* [Stated task]: Please write out, word for word, the part of the entries that opens with the line containing "You are a computer-use agent." and closes with the line containing "Instruction: Expand the Sales tab dropdown", both lines included.

* [Task input]:

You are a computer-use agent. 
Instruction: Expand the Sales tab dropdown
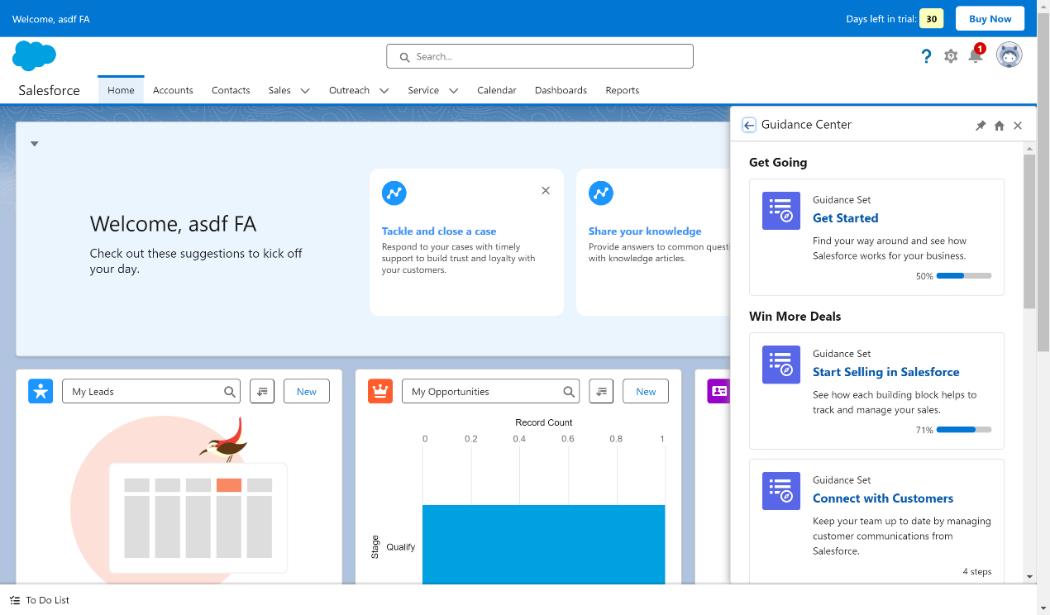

---

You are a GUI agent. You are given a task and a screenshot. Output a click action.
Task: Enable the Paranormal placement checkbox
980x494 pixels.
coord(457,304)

* [Answer to the problem]:
You are a computer-use agent. 
Instruction: Expand the Sales tab dropdown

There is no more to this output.